‘It better stop’: Judge admonishes prosecutor after Rittenhouse cross-examination

Sparks continued to fly this week as the Kyle Rittenhouse trial continues in Kenosha County, Wisconsin.

According to reports, the presiding judge scolded the prosecution for its treatment of the defendant, who is facing charges related to a fatal shooting during a riot in Kenosha.

“You are right on the borderline”

According to The Daily Wire, Assistant District Attorney Thomas Binger drew the judge’s ire during cross-examination on Wednesday.

At one point, he attempted to capitalize on the fact that Rittenhouse had opted to exercise his Fifth Amendment right to remain silent despite having previously been prohibited from mentioning it.
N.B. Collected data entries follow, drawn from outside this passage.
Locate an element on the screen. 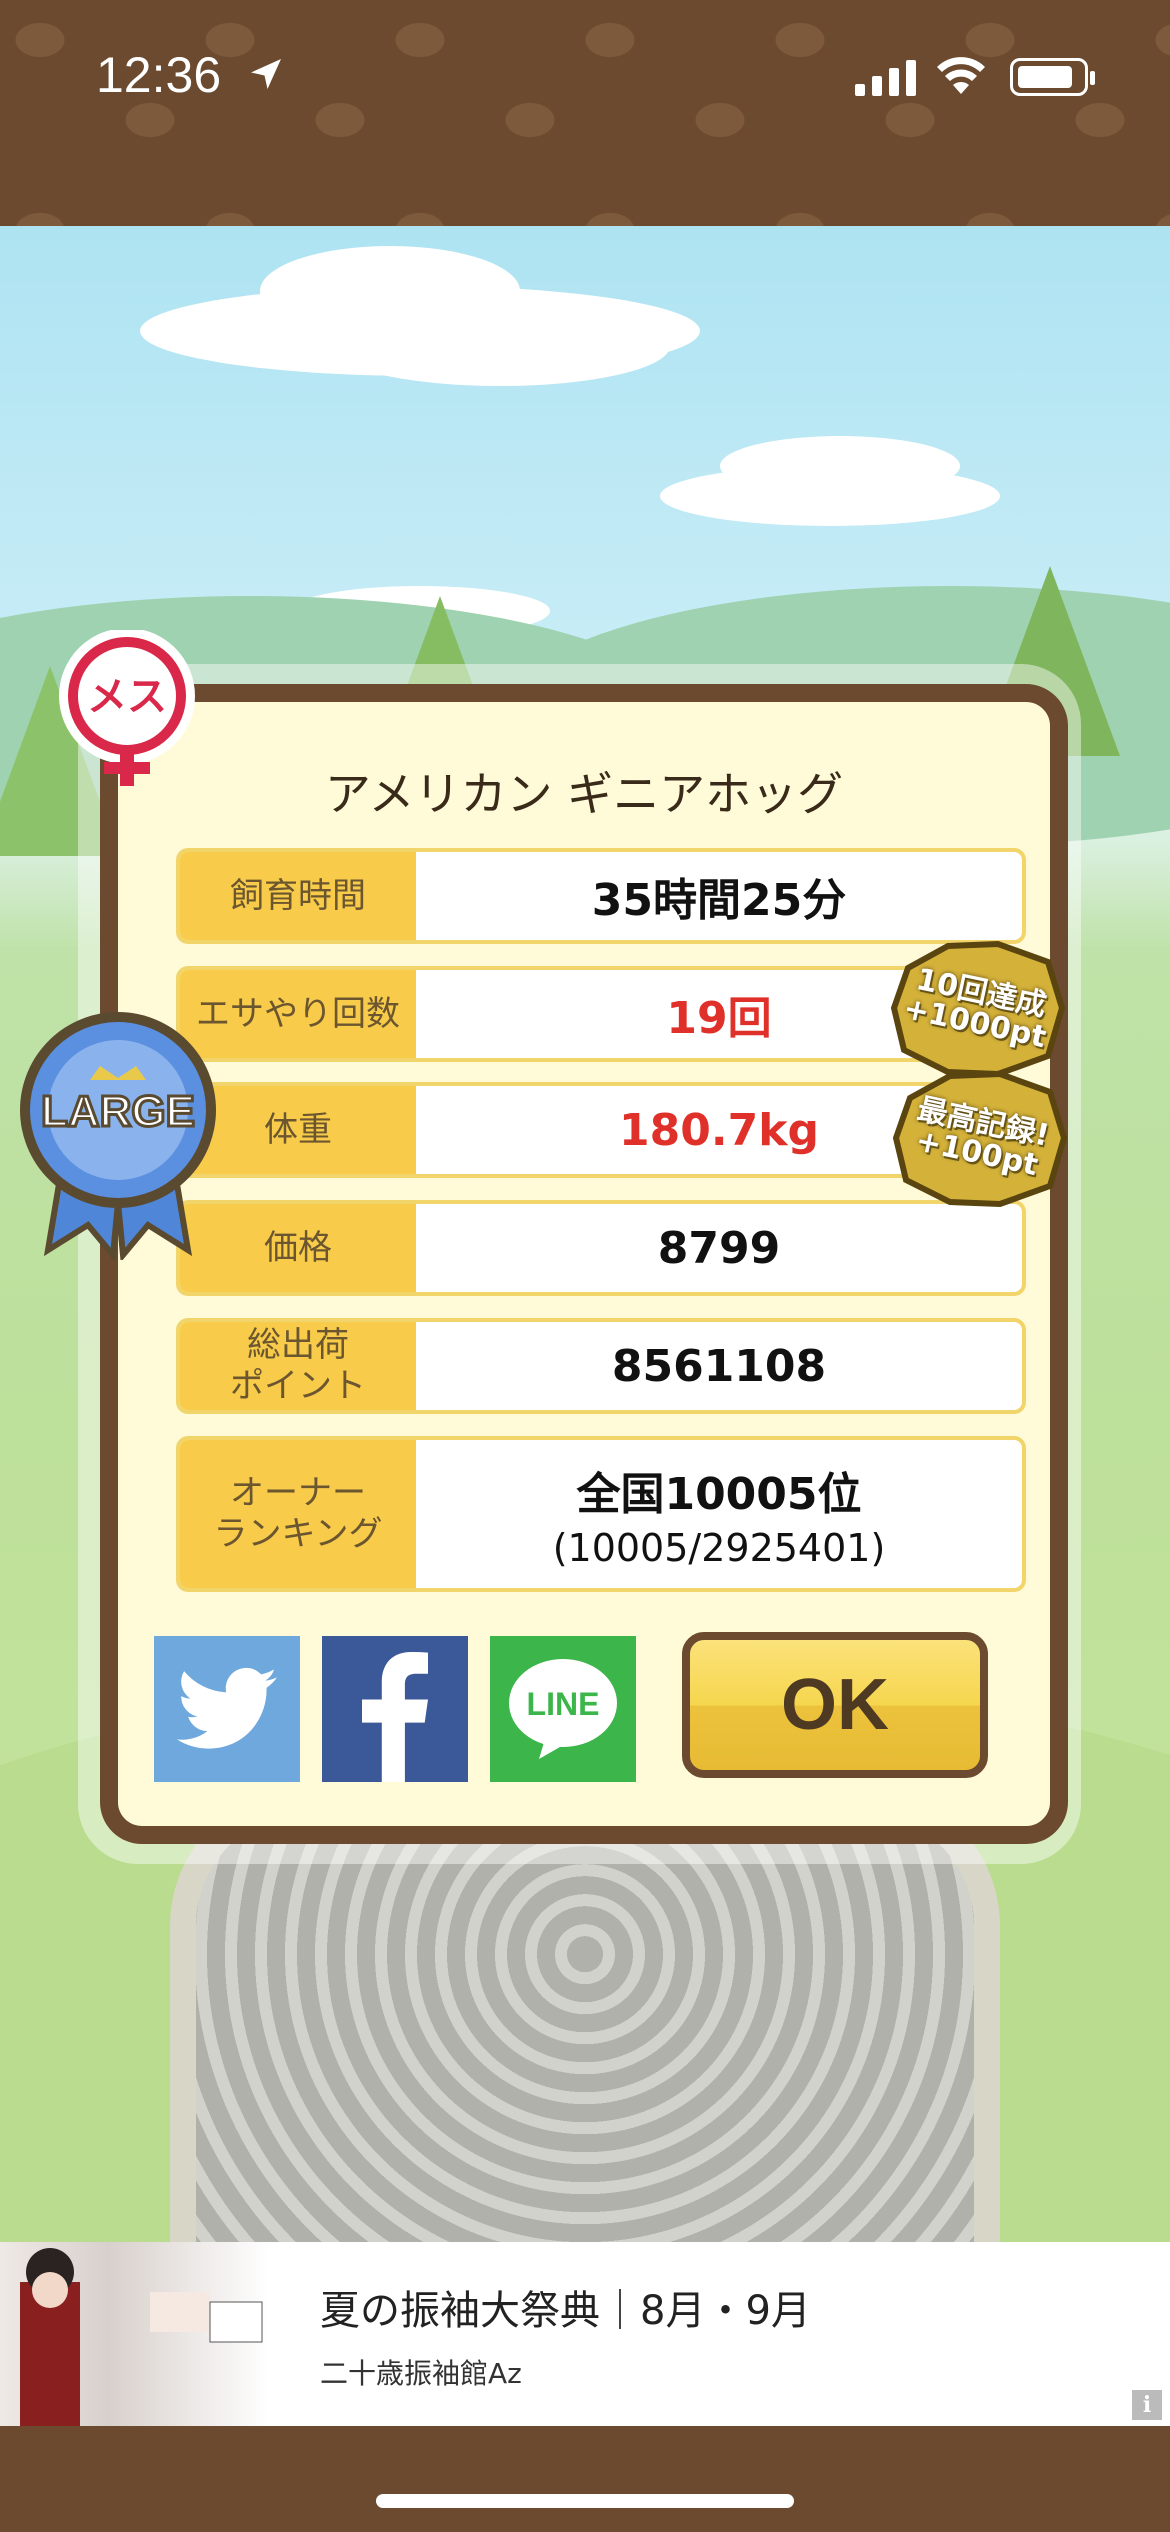 The height and width of the screenshot is (2532, 1170). wifi-icon is located at coordinates (961, 76).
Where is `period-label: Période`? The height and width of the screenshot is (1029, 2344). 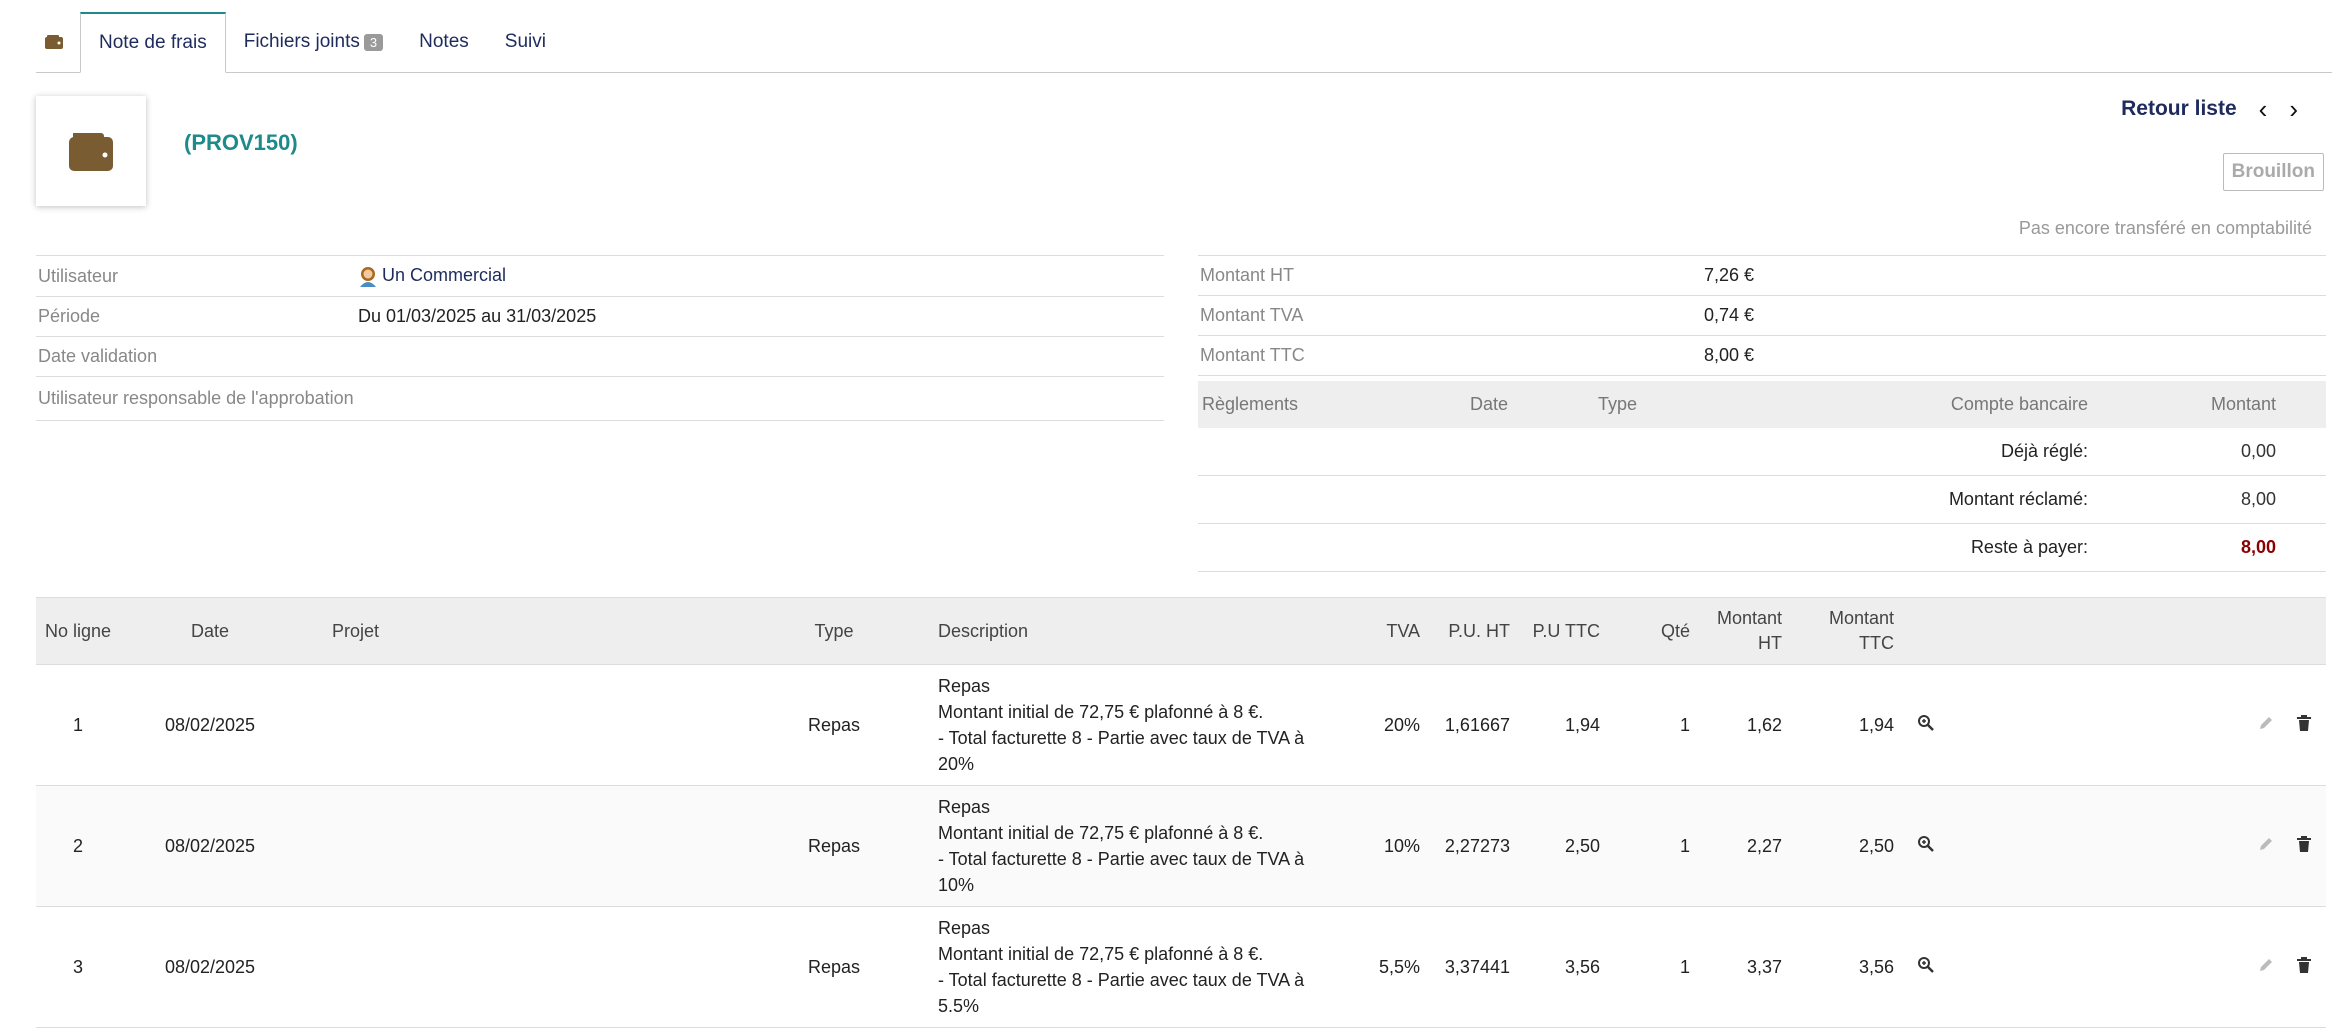 period-label: Période is located at coordinates (196, 317).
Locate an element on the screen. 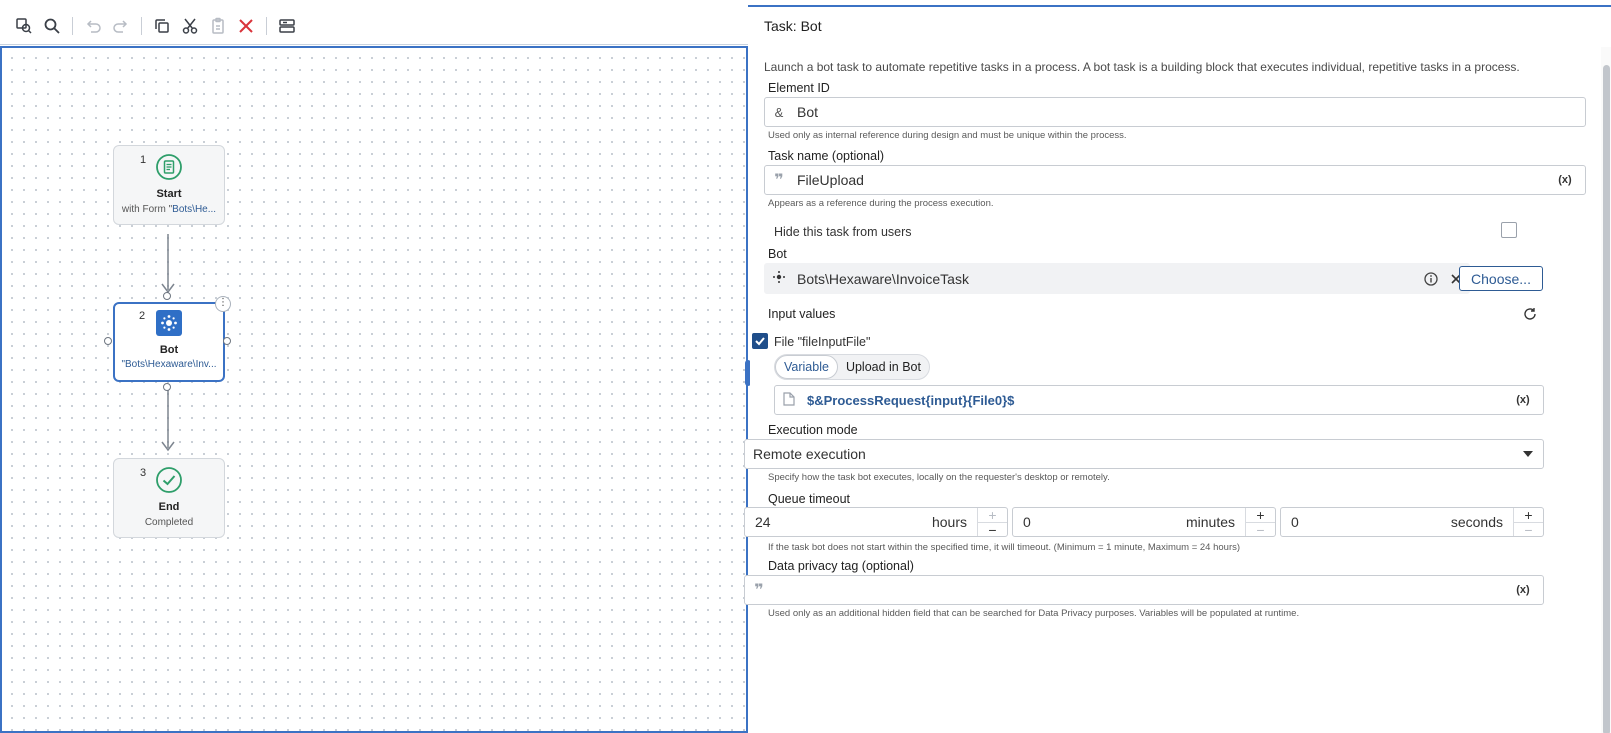 The width and height of the screenshot is (1611, 733). seconds-unit: seconds is located at coordinates (1476, 522).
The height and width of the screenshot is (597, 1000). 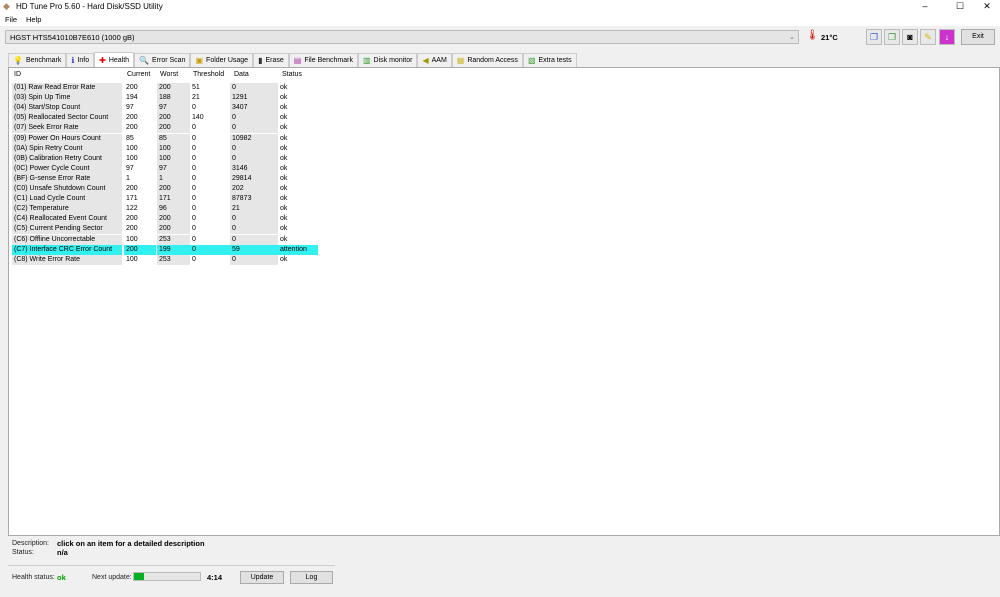 What do you see at coordinates (165, 210) in the screenshot?
I see `table-row: (C2) Temperature 122 96 0 21 ok` at bounding box center [165, 210].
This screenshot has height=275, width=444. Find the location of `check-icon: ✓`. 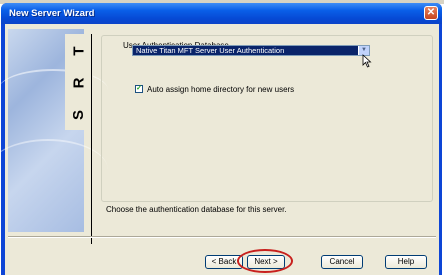

check-icon: ✓ is located at coordinates (139, 88).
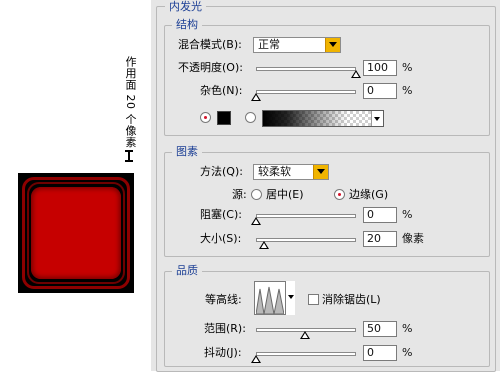 This screenshot has width=500, height=372. I want to click on choke-slider-track, so click(306, 216).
Defense attorney Mark Richards quickly objected, complaining that Binger was improperly referencing Rittenhouse’s “right to remain silent.”

State Judge Bruce Schroeder apparently agreed, ordering jurors into an adjacent room before demanding an explanation from the prosecutor.

“This is a grave constitutional violation”

Although Binger attempted to rationalize his remarks, the judge was clearly having none of it.

“The problem is this is a grave constitutional violation for you to talk about the defendant’s silence, and that is, you’re right on the borderline,” Schroeder asserted, as The Daily Wire reported. “I can’t think of an initial case on it, but this is not permitted.”

Of course, this was just one of several times the two men clashed in the courtroom. The judge later erupted on the prosecutor for attempting to mention a video that had already been excluded from evidence.

“I was astonished when you began your examination by commenting on the defendant’s post-arrest silence,” Schroeder proclaimed from the bench. “That’s basic law. It’s been basic law in this country for 40 years — 50 years. I have no idea why you would do something like that.”

Rittenhouse is on trial for killing two men and wounding a third during a violent protest last summer following the police-involved shooting of Jacob Blake. He and his attorneys have argued that he shot the men in self-defense.